TASK PROMPT:
Rewrite the lines of the material starting at the one containing "Open the comments icon in the toolbar" and ending at the end of the material, with "toolbar" changed to "top bar" and nothing else altered. Leave the pictures out of your answer.

DATASET:
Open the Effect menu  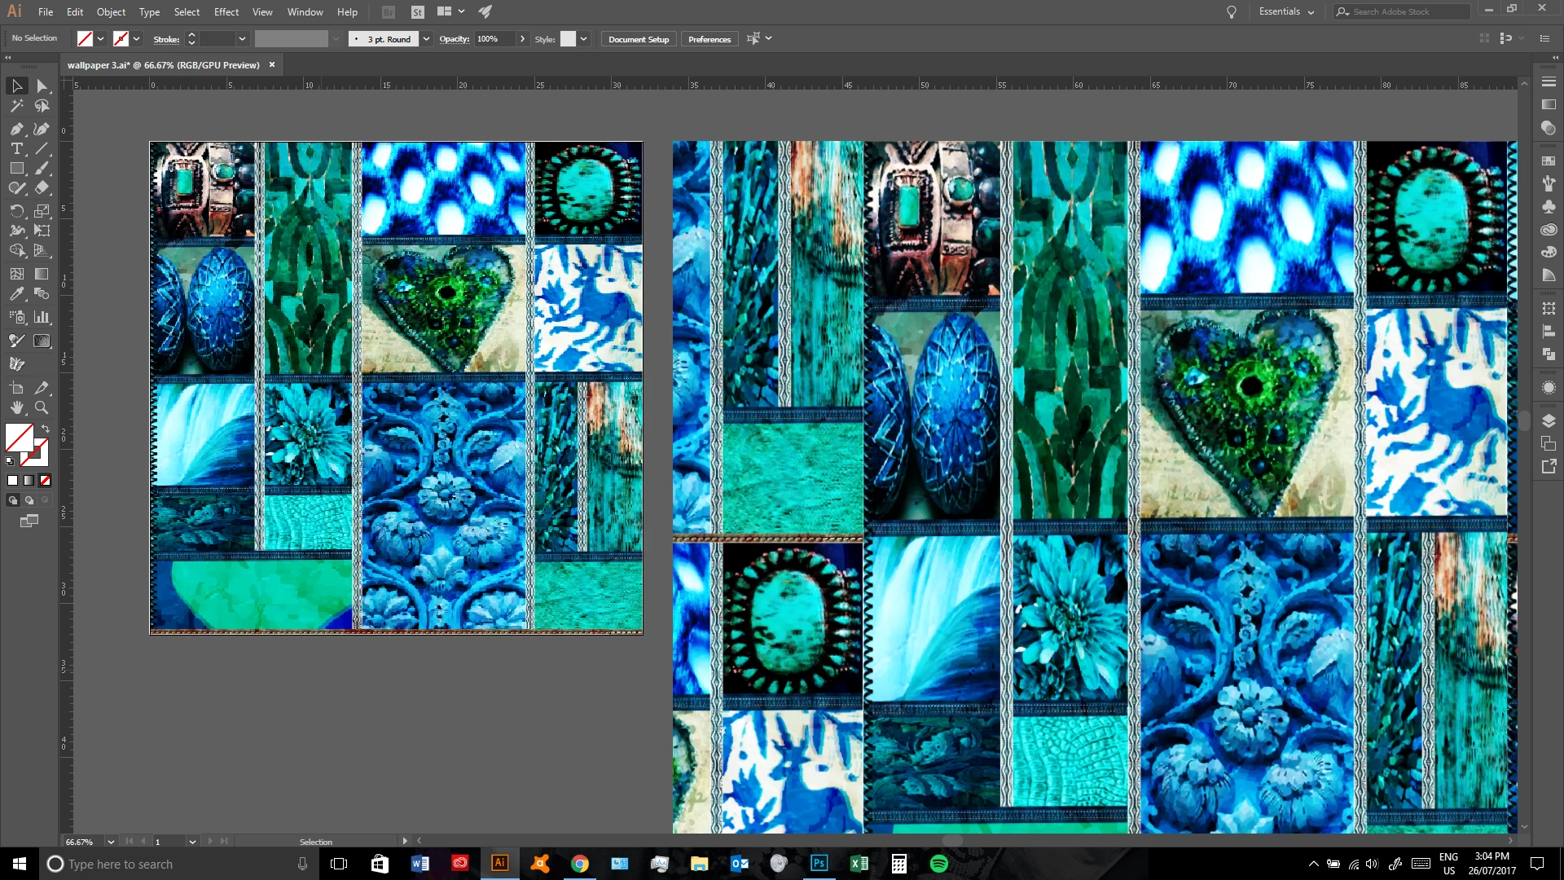[226, 12]
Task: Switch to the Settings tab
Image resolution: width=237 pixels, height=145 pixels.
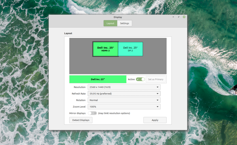Action: (125, 23)
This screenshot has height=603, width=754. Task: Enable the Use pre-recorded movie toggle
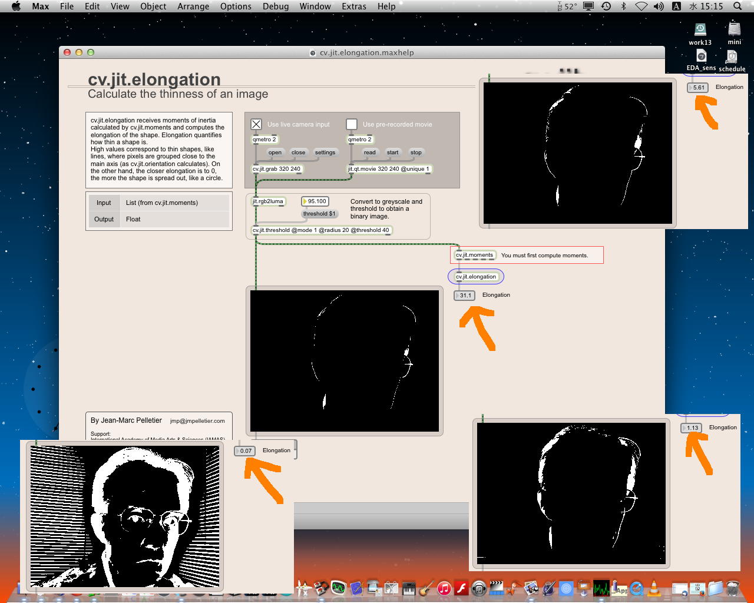[x=352, y=124]
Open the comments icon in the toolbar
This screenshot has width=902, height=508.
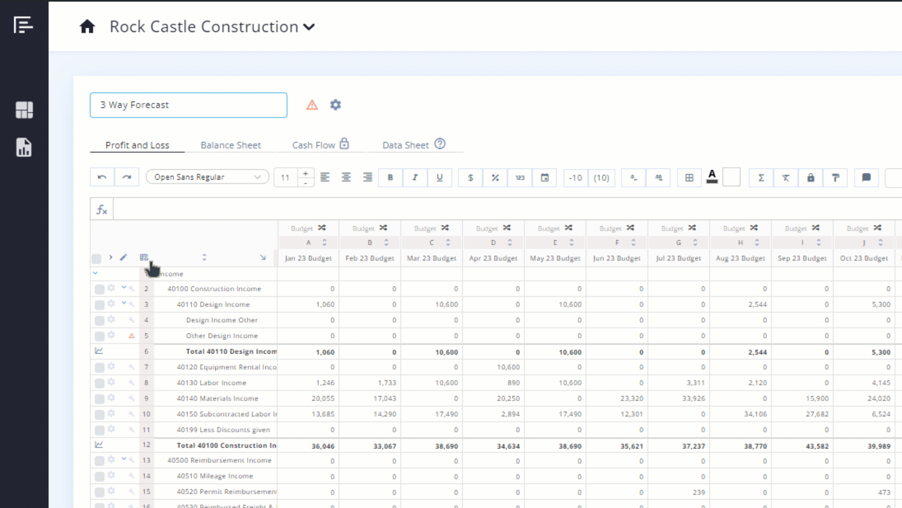[866, 178]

EXERCISE RESULT:
Open the comments icon in the top bar
This screenshot has width=902, height=508.
[866, 178]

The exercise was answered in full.